> **TO DO**:
Write out exactly, excluding pictures, the lines from the one containing "Task: Select the 安全组 node" through the end of the data, both included.

[DATASET RECORDS — start]

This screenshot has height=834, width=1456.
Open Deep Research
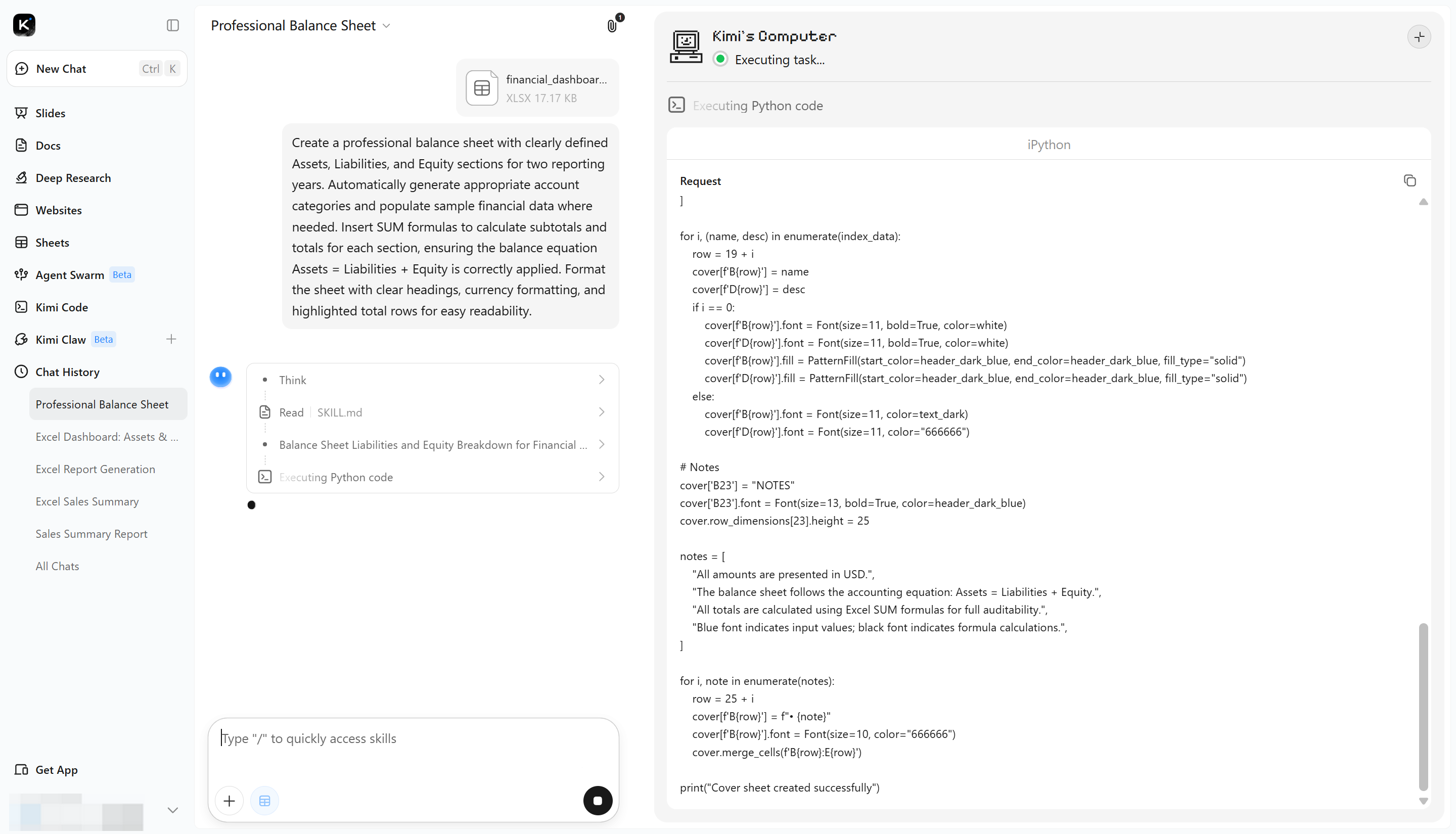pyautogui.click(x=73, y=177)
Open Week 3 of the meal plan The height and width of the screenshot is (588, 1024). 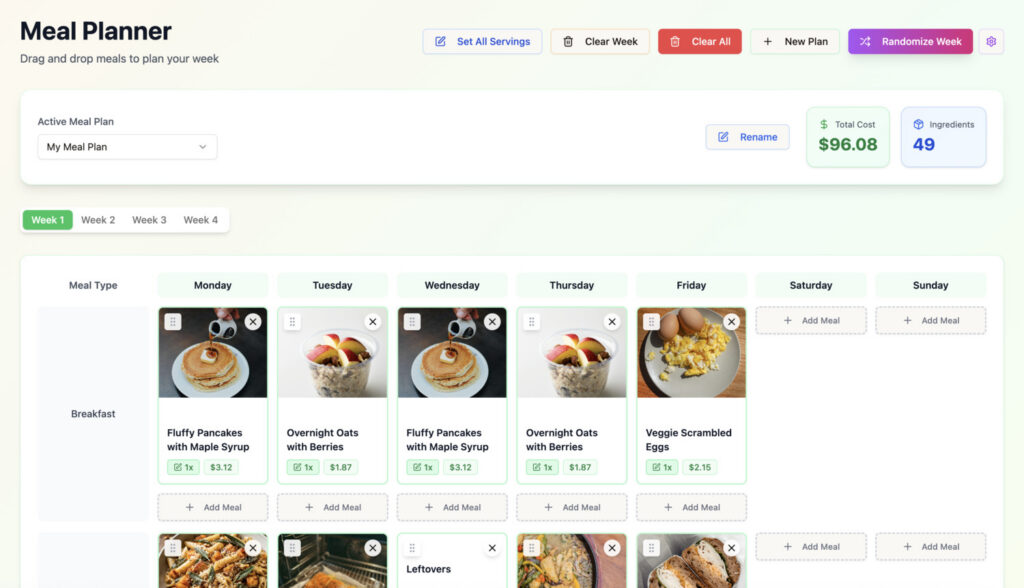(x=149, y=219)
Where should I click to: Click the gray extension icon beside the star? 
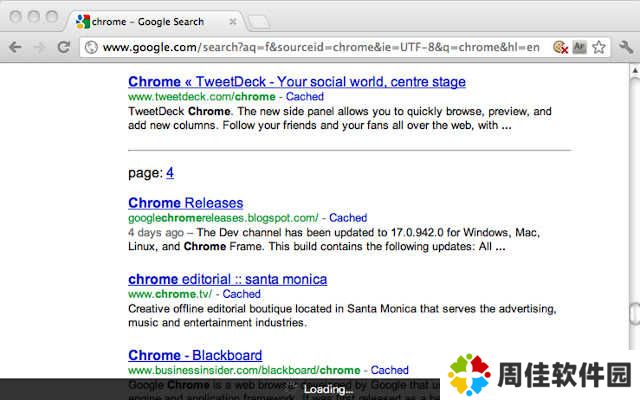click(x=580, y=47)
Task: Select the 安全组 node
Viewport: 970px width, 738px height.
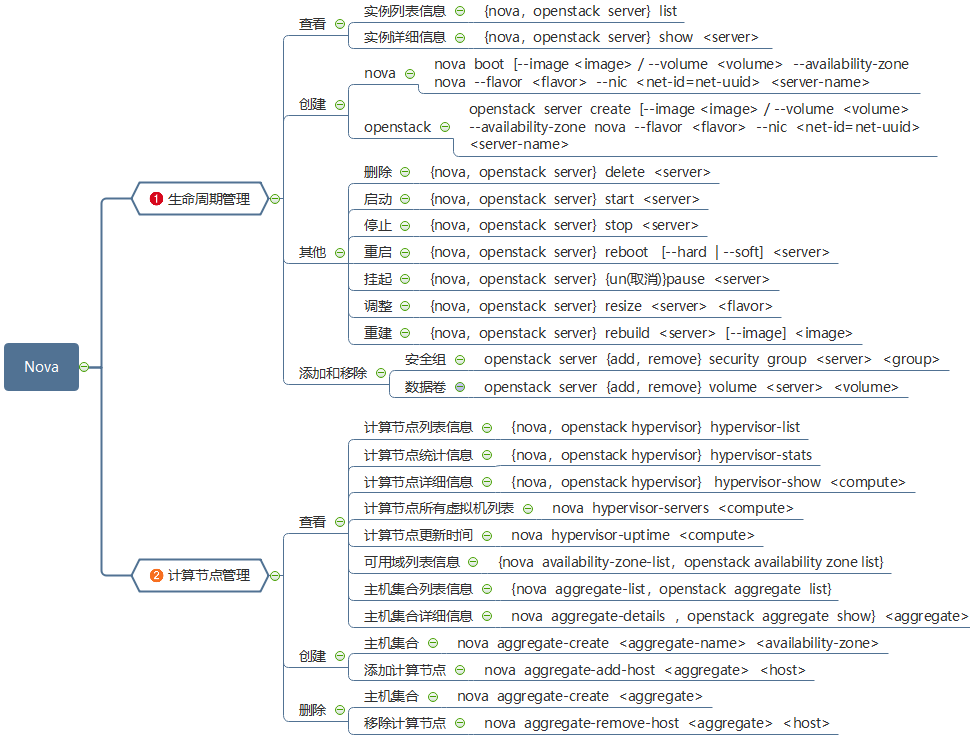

[DATASET RECORDS — finish]

> **REPLY TO THE EXERCISE**:
Task: Select the 安全组 node
Viewport: 970px width, 738px height.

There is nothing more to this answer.